In other words, Jay-Z and Beyoncé must be able to present business documents or other objective facts showing that they intend to start a line of hair ties, racquetballs, and other products emblazoned with their infant daughter's name. This might be difficult, but the couple are savvy business people with many business associates, so it is well within the realm of possibility. Furthermore, the risk of a challenge based on a lack of bona fide intent is low, and many applications are filed with a list of goods and service that at the outset might appear to be frivolous.

In fact, it is a typical filing strategy to list many goods in the initial application and then pare the list down at the time of filing an allegation of use of the mark in commerce. Marks may not be registered to U.S. applicants unless use is affirmed and demonstrated to the Trademark Office, and a first use date is entered. Thus, while it is possible (yet unlikely) that BLUE IVY CARTER will be used on all the goods listed in the application, a registration will issue in connection with whatever goods the parents are ultimately able to affirm are being used in commerce.

A typical trademark applicant must still take care not to overreach by listing goods and services which it does not have objective business plans to provide. There can be harsh penalties if an applicant lists more goods than those for which it has a bona fide intent. In one recent federal case in Oregon, a judge interpreted recent Trademark Trial and Appeal Board rulings to mean that a lack of bona fide intent on even one listed good or service in a particular class could serve to void a trademark registration for that entire class of goods or services, even if there was a bona fide intent on all of the other goods and services listed. Thus, caution is urged.

There are valid strategic reasons to file intent-to-use trademarks for marks that have yet to be commercialized, including the defensive benefits already discussed. Jay-Z and Beyoncé no doubt adore Blue Ivy Carter, the girl, enough to raise her in a strong loving environment; they have also demonstrated that they love BLUE IVY CARTER, the brand, enough to take steps to protect it from potential infringers.

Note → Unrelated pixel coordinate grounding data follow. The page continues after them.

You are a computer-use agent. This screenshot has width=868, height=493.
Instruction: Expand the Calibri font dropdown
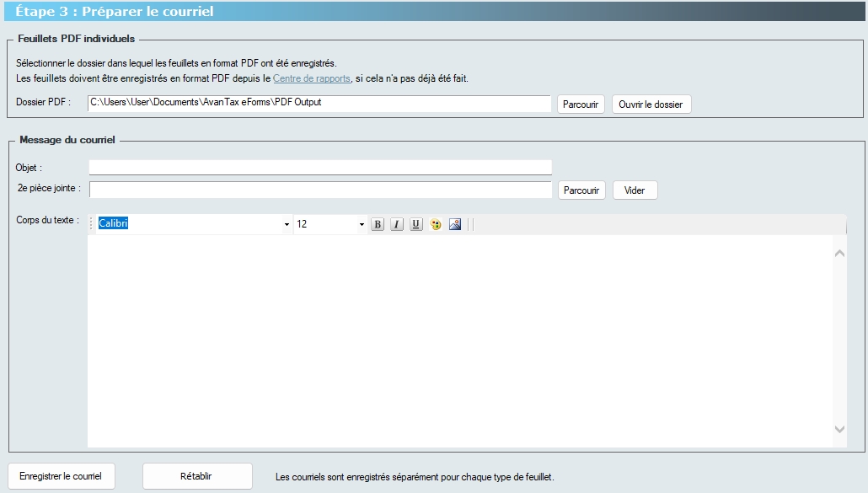287,224
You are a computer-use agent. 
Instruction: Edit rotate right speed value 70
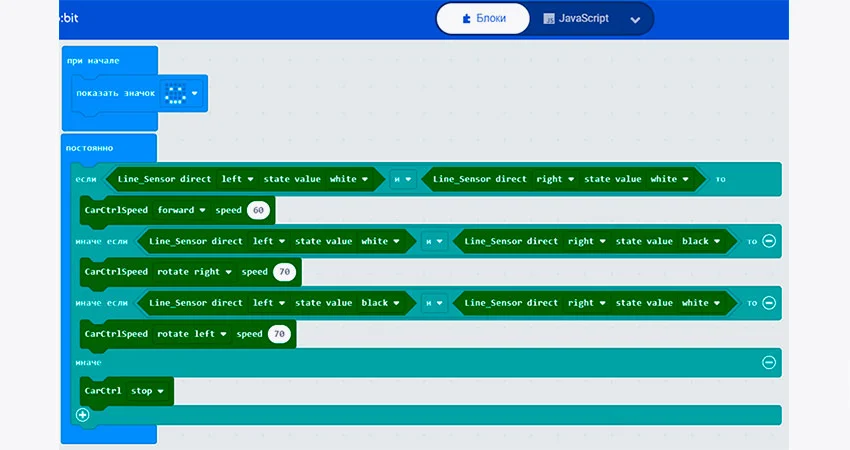[x=284, y=272]
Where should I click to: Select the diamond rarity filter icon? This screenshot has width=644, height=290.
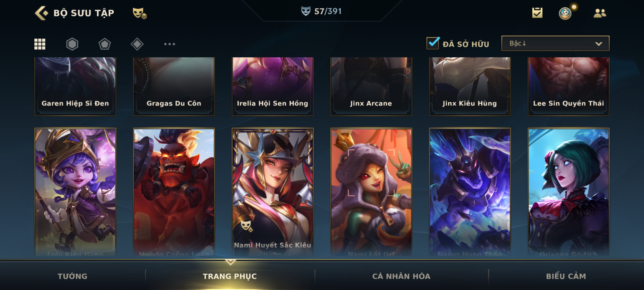(137, 44)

While a trademark application can be very broad in the number of goods and services listed, a potential danger awaits when an applicant lacks a bona fide intent to use the mark in connection with everything contained in an application. While it generally is a good idea to file broadly, it is sensible to make sure that the scope of goods and services listed does not exceed the scope of the applicant's valid business plans for that particular brand.